**WORK INSTRUCTION**
Scanning the entries below, copy every line that contains the word "page".

**DATA RECORDS**
=====

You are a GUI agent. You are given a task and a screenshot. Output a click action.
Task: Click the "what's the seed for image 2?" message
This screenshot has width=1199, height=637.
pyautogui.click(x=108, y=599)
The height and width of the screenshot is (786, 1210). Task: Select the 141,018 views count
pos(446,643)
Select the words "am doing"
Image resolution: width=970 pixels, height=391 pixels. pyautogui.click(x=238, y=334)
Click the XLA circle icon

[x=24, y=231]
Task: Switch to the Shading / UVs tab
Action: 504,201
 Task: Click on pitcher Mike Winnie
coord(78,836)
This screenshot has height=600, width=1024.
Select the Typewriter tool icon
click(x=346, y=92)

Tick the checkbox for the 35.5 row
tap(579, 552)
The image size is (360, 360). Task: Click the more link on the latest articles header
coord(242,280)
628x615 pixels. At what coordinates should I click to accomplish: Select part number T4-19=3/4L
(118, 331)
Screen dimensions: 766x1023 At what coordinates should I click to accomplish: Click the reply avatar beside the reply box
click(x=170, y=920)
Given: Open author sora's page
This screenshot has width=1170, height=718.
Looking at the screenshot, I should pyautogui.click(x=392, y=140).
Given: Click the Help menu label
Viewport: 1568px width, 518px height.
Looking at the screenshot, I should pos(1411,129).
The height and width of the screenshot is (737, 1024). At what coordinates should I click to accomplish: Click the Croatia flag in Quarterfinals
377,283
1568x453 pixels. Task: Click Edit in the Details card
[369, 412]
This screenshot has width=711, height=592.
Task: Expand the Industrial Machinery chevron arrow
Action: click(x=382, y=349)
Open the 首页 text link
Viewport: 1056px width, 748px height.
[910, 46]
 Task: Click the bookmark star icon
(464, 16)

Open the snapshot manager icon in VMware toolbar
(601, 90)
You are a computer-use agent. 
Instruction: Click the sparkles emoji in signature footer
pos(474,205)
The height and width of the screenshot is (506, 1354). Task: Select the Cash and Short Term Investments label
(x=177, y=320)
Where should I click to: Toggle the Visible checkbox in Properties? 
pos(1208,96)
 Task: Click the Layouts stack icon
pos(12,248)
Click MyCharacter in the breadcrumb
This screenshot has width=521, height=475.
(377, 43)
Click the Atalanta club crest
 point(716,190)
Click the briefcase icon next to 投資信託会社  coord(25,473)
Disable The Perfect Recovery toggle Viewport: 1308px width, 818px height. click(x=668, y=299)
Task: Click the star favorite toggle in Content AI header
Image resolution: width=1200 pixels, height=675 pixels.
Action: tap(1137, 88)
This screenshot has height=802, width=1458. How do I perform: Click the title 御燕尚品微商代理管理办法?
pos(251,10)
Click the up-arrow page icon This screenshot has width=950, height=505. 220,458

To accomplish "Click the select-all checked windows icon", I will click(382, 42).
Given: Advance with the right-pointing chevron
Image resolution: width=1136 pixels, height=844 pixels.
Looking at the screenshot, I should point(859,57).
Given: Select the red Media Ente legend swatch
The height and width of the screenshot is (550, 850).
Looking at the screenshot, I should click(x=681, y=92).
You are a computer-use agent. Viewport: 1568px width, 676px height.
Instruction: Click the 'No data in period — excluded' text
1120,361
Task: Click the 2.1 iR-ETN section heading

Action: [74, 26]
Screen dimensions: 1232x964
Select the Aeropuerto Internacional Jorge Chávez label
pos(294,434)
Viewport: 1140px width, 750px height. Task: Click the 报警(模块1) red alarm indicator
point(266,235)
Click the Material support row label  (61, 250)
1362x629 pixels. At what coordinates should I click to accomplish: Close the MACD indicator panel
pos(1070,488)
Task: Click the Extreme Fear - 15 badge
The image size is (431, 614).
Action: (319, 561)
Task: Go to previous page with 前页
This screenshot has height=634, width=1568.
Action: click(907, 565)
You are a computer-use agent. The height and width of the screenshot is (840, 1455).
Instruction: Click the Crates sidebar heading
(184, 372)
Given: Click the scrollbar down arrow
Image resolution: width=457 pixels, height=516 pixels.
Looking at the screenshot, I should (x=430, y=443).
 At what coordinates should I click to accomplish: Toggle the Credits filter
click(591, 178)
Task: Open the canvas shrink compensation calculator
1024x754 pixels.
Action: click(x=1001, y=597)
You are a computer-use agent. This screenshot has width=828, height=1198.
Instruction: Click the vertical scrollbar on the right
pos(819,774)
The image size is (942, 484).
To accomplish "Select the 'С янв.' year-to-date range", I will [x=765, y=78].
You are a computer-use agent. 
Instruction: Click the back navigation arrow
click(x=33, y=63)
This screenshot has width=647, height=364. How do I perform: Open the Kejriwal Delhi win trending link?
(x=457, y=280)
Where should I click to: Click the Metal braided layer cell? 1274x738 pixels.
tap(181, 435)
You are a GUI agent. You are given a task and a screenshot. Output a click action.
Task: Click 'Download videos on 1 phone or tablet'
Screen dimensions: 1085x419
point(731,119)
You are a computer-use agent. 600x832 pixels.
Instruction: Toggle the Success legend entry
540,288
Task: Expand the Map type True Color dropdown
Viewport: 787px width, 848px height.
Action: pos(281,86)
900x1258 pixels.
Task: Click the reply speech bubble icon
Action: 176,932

=====

**YOUR RESPONSE**
Given: Open author sora's page
Click the up-arrow page icon This screenshot has width=950, height=505. 220,458
Task: Go to previous page with 前页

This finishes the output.